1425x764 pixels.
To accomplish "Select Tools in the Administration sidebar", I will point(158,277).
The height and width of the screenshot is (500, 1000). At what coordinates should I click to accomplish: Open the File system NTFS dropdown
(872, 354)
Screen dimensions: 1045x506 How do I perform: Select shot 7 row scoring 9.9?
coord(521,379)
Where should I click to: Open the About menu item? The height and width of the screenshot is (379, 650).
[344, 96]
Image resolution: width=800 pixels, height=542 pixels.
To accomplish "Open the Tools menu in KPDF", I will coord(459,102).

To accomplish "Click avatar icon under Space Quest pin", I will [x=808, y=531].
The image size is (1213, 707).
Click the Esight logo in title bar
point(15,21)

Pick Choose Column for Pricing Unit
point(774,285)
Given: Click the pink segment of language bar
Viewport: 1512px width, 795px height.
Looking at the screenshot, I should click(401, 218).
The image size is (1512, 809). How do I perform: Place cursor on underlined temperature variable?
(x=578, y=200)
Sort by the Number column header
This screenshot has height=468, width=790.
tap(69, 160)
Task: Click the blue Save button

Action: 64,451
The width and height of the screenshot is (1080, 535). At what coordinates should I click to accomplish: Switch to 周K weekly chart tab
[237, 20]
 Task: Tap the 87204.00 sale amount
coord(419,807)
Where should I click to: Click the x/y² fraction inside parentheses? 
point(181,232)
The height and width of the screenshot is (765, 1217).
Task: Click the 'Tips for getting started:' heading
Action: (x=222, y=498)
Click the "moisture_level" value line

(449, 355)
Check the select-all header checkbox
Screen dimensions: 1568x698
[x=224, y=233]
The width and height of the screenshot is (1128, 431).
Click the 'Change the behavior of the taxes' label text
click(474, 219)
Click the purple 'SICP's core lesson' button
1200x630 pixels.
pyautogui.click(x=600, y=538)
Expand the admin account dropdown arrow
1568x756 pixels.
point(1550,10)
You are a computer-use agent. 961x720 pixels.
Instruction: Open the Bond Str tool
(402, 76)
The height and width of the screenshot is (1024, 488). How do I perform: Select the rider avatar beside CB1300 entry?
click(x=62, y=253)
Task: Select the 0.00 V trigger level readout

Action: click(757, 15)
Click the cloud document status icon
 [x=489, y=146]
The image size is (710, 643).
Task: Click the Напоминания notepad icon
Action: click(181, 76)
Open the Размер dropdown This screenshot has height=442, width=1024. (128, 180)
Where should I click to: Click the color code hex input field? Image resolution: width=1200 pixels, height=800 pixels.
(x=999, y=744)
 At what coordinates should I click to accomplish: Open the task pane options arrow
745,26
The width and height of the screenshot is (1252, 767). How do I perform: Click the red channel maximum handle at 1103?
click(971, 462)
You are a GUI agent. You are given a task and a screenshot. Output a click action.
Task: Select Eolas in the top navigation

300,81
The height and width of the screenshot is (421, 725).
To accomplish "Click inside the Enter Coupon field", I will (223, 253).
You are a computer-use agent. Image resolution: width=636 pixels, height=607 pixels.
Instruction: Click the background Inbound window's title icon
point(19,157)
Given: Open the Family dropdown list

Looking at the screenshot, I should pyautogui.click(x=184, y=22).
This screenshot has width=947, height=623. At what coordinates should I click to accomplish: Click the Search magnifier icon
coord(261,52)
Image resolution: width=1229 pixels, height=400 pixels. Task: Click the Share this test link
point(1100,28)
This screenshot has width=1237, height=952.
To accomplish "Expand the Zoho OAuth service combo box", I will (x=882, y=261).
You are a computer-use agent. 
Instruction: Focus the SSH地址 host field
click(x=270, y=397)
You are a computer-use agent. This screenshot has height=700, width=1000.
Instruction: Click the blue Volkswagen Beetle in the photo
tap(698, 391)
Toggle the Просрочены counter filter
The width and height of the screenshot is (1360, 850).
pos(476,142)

+ + +

Using the data above, return every line that contains the string "computer".

You are a computer-use agent. 961x720 pixels.
You are a computer-use agent. Image resolution: width=636 pixels, height=607 pixels.
You are a computer-use agent. 
You are a computer-use agent. This screenshot has height=700, width=1000.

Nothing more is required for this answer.